Association between abnormal electrocardiogram and less complex heart rate variability estimated by the correlation dimension

 

C. Lerma, M.A. Reyna, R. Carvajal

 

 

Objective: To compare the correlation dimension (CD) of heart rate variability (HRV) in adults with and without abnormal electrocardiogram (ECG).

Methods: A 24-hr Holter and a standard ECG were recorded from 100 university workers. After exclusion of 10 recordings with more than 5% of false RR intervals, a total of 90 subjects (age 46.2 ± 8.7 years old, 45 were women) were included in the study. Two cardiologists classified 29 standard ECG as abnormal. CD was calculated from HRV time-series of 10,000 beats in the morning (from 11am), afternoon (from 5pm) and night (from 2am). Demographical characteristics were compared by ANOVA (considering ECG diagnosis and sex as independent factors) or by Fisher's exact test. Mean CD values were compared by analysis of variance considering as independent factors the ECG diagnosis, sex and time of day.

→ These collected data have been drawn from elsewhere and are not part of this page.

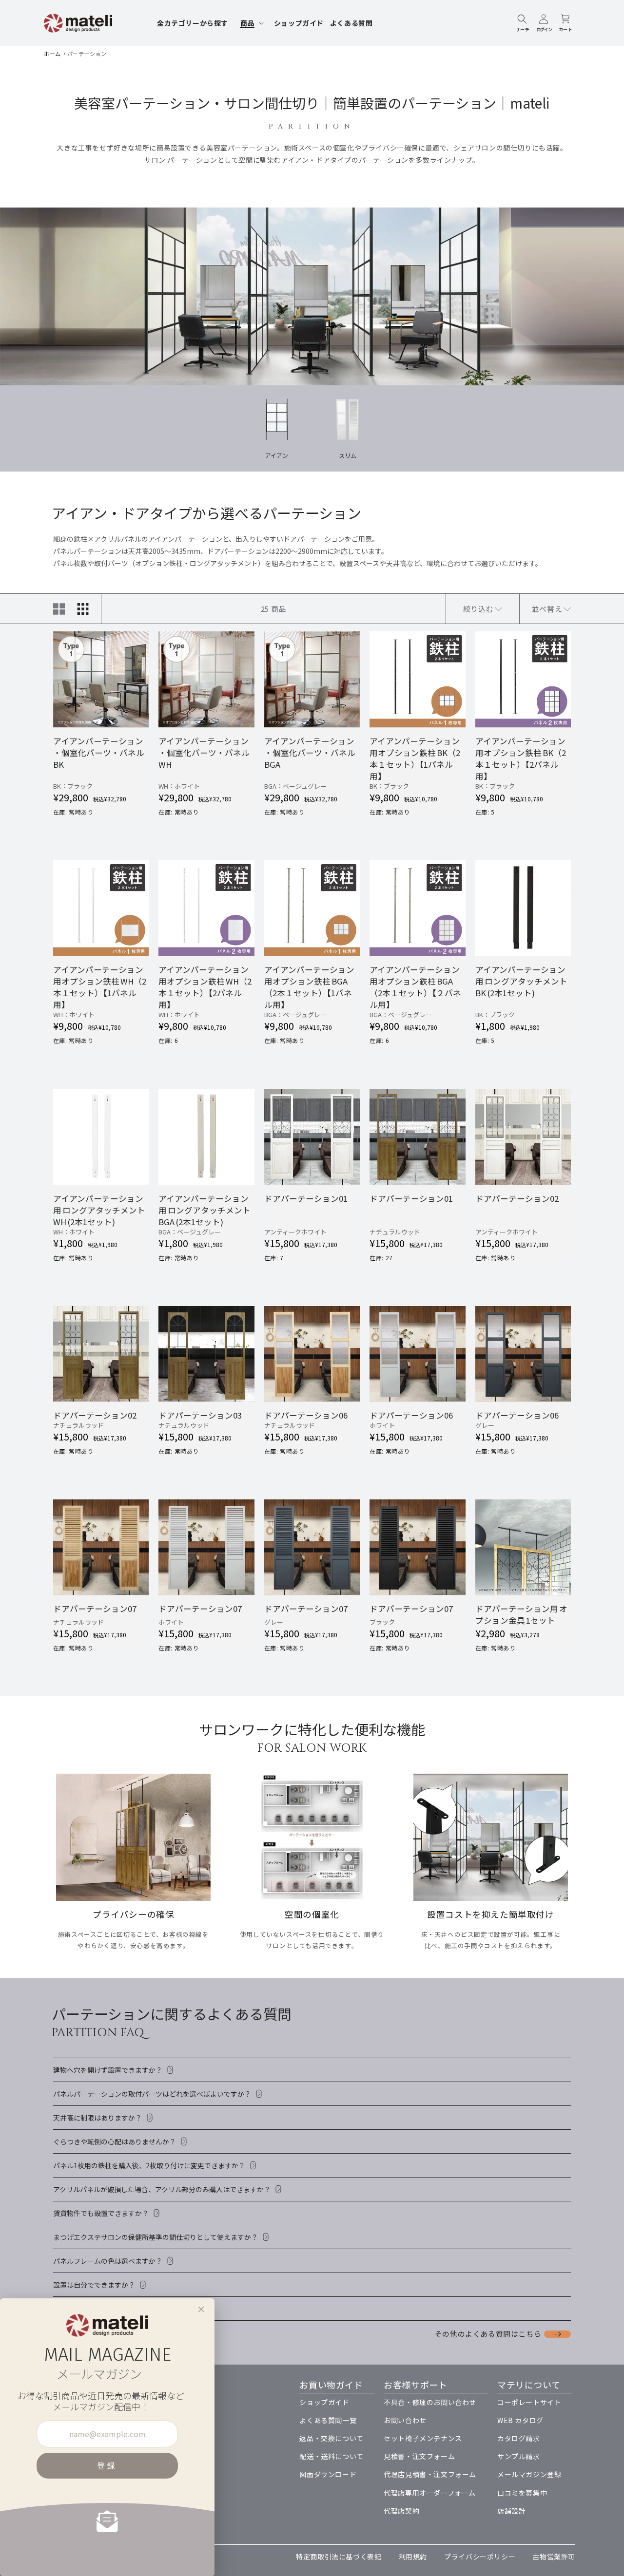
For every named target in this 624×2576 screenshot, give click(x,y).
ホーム (52, 53)
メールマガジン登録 (529, 2474)
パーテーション (87, 53)
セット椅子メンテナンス (423, 2438)
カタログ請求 (518, 2438)
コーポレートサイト (529, 2402)
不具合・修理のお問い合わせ (430, 2402)
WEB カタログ (520, 2420)
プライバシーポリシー (479, 2556)
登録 (107, 2465)
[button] (251, 23)
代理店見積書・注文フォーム (430, 2474)
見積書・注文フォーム (419, 2456)
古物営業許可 (553, 2556)
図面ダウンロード (327, 2474)
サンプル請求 (518, 2456)
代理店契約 (401, 2511)
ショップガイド (324, 2402)
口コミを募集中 (522, 2493)
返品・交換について (331, 2438)
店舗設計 (511, 2511)
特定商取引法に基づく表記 (338, 2556)
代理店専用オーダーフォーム (430, 2493)
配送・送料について (331, 2456)
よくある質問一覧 (327, 2420)
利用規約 (413, 2556)
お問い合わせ (405, 2420)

Results: All demographical characteristics were similar except for a higher proportion of males with abnormal ECG (69%) than with normal ECG (41%). CD was not different with respect to the time of day, but it was higher in subjects with normal ECG (10.86 ± 2.41) than those with abnormal ECG (10.20 ± 2.48), and it was also higher in females than males: 11.04 ± 2.14 versus 10.63 ± 2.71 (normal ECG group), 10.84 ± 2.41 versus 9.92 ± 2.44 (abnormal ECG group). Conclusion: The finding of abnormal ECG is associated with HRV decreased complexity in adults.